In December, Sky TV told the NZX the launch would happen in the first half of 2012.
Last month, igloo CEO Chaz Savage said there would be a "slight delay" for the new TV service, with its June commercial launch pushed out to July as final testing was carried out.
Today, majority shareholder Sky TV told NBR ONLINE the date had been pushed out again.
"We expect launch in August, earlier rather than later," corporate communications head Kirsty Way said.
Ms Way said there were now "100 igloo boxes up and running", compared to 25 at the time of the broadcaster's June 25 update.

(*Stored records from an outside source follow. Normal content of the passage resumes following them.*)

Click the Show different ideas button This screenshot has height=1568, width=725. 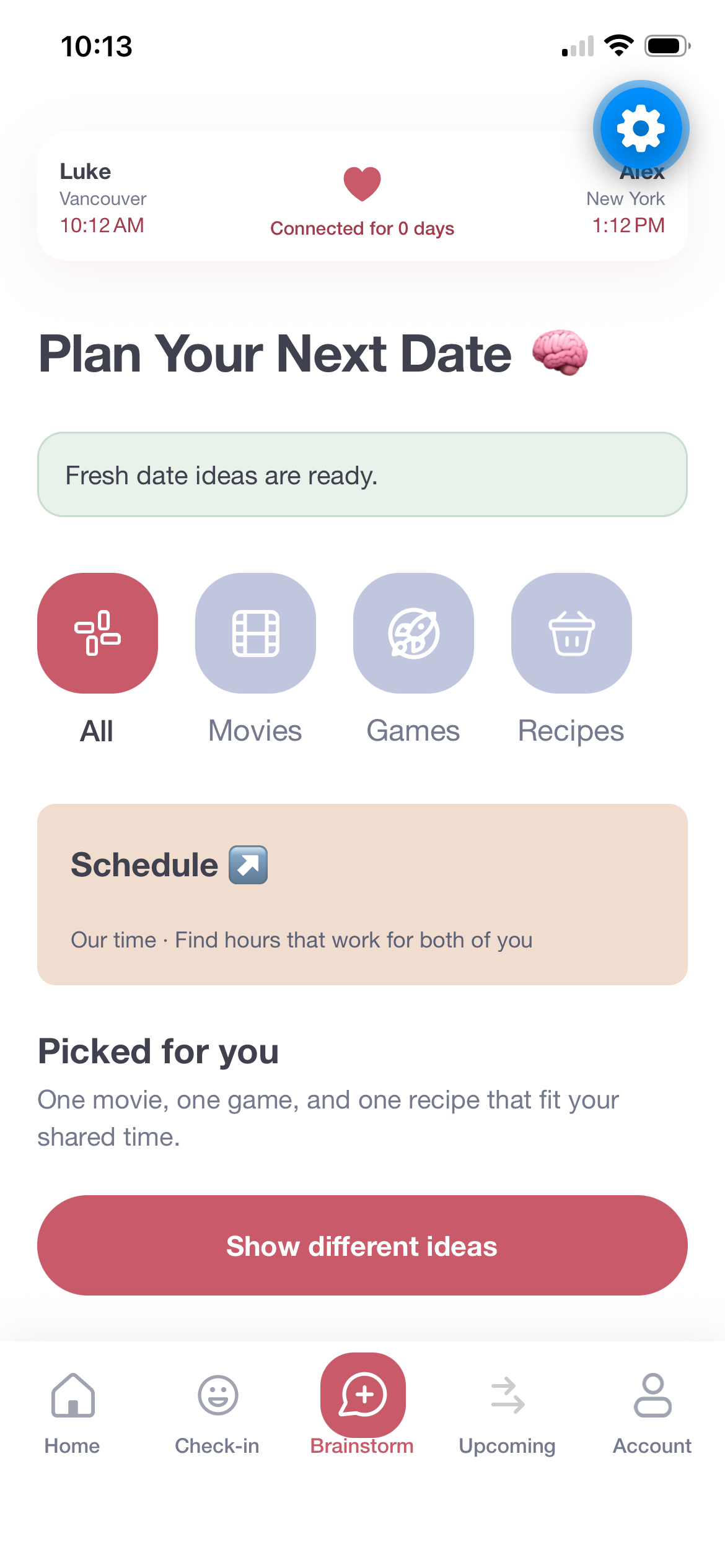[362, 1245]
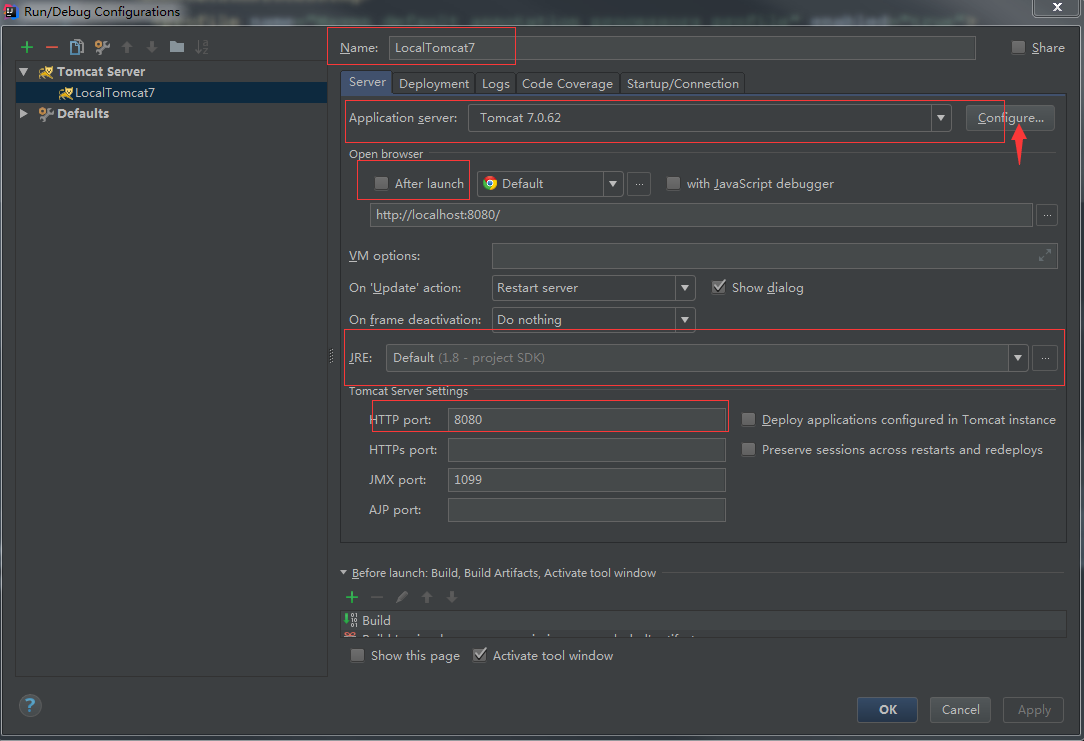The image size is (1084, 741).
Task: Open the Application server dropdown
Action: (x=940, y=118)
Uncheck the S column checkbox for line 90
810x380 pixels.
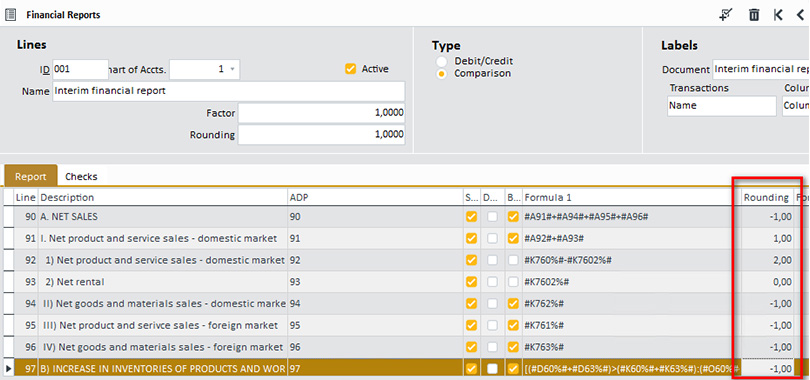pyautogui.click(x=471, y=217)
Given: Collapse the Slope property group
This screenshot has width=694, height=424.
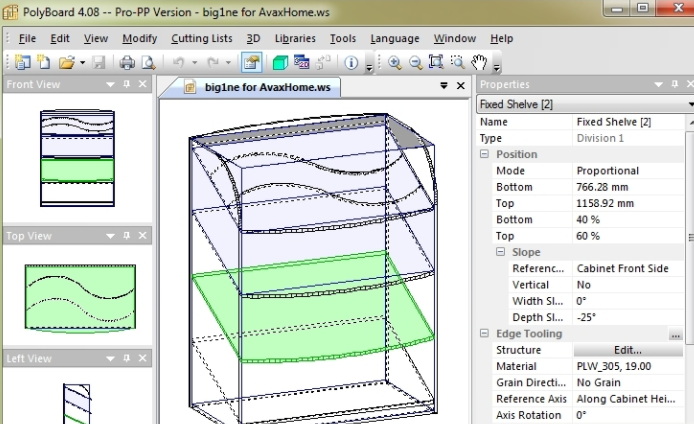Looking at the screenshot, I should [x=501, y=253].

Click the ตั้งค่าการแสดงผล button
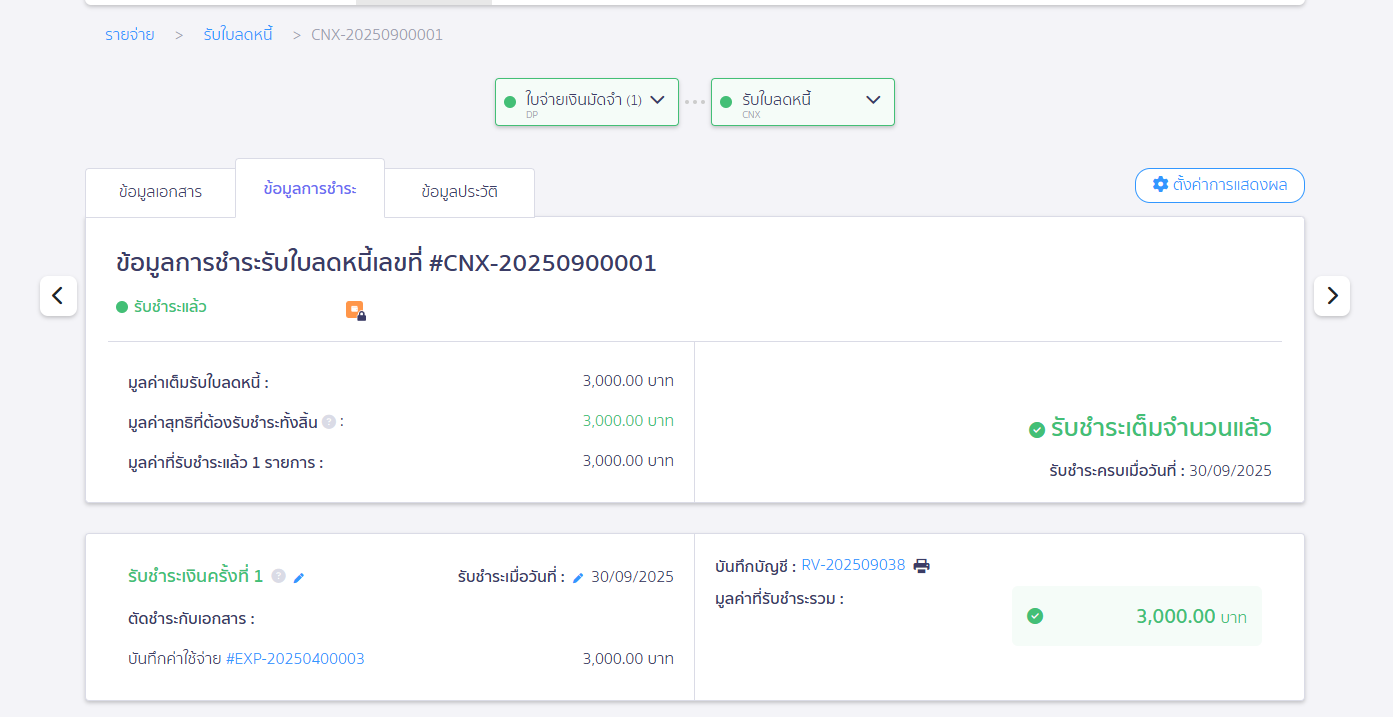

Cynics see Sky in no particular hurry. With igloo set to yield little revenue (see below), some have seen its main function as tying up the only other major content rights holder (TVNZ) from politically agitating or partnering with a rival.
Analyst unfazed by igloo delay
June 25: igloo has confirmed it will launch its commercial service late July rather than the scheduled late June.
The delay has been pegged on the need to further test the service, rather than its recent political and regulatory flack.
Forsyth Barr research director Rob Mercer told NBR ONLINE the delay would have no material impact on Sky TV.
Igloo's pre-pay model and cost-plus structure mean it will be years, if ever, before the service makes a meaningful impact on Sky TV's bottom line, Mr Mercer days.
In the meantime, there's little cap-ex burden.
With igloo broadcast over UHF frequency already owned by Sky TV, its mix of paid channels drawn from Sky TV's existing pool, customers required to pay in full for their set-top boxes, and a Sky TV marketing manager (Chaz Savage) recruited to run the channel, it is shaping up as a low-cost, low-risk venture.
Some Sky TV critics see igloo as a cynical move to co-opt TVNZ, and head-off potential competition.
Hint of rebellion at TVNZ
NBR has argued that igloo's lack of recording functionality means it is a useful tool for Sky TV (those who complain about the lack of hard drive can be up-sold to MySky) but a dead-end for TVNZ. (Sky TV CEO John Fellet countered a hard drive model would add an untenable extra $200 to the igloo box's cost.)
And NBR understands there are those inside TVNZ who would prefer the state broadcaster back a Freeview initiative for an on-demand Freeview channel that would include paid content (Freeview has a working model of the concept, which it recently demo'd to NBR). The pro-Freeview camp - a Quixotic minority - will be hoping new CEO Kevin Kenrick sees things their way.
On May 16, the Commerce Commission dismissed complaints igloo was anti-competitive, launched a new inquiry into Sky's contracts with ISPs and "whether Sky’s agreements for the acquisition of content harm competition by denying actual or potential rivals access to a critical mass of quality content."
Sky TV and TVNZ have committed around $25 million between them to igloo - the majory ofr upfront costs associated with set-top boxes, which will be paid for in full by customers.
In a statement to the NZX earlier this year, Sky TV said it expects 50,000 customers in the service's first year, and a $3 million hit on ebitda, or $1.6 million after tax (to put that in context, in its last full financial year, Sky TV reported ebitda of $322 million and net profit of $120 million).
Igloo's paid channels will include Knowledge, UKTV, National Geographic, Animal Planet, Heartland, Vibe, Food Television, Kidzone24, MTV Hits and Comedy Central.
The on-demand part of igloo's service will work via broadband and feature around 1000 on-demand movies ($3 to $7) and TV series ($3 per episode), delivered over broadband, plus a pay-per-view sports channel.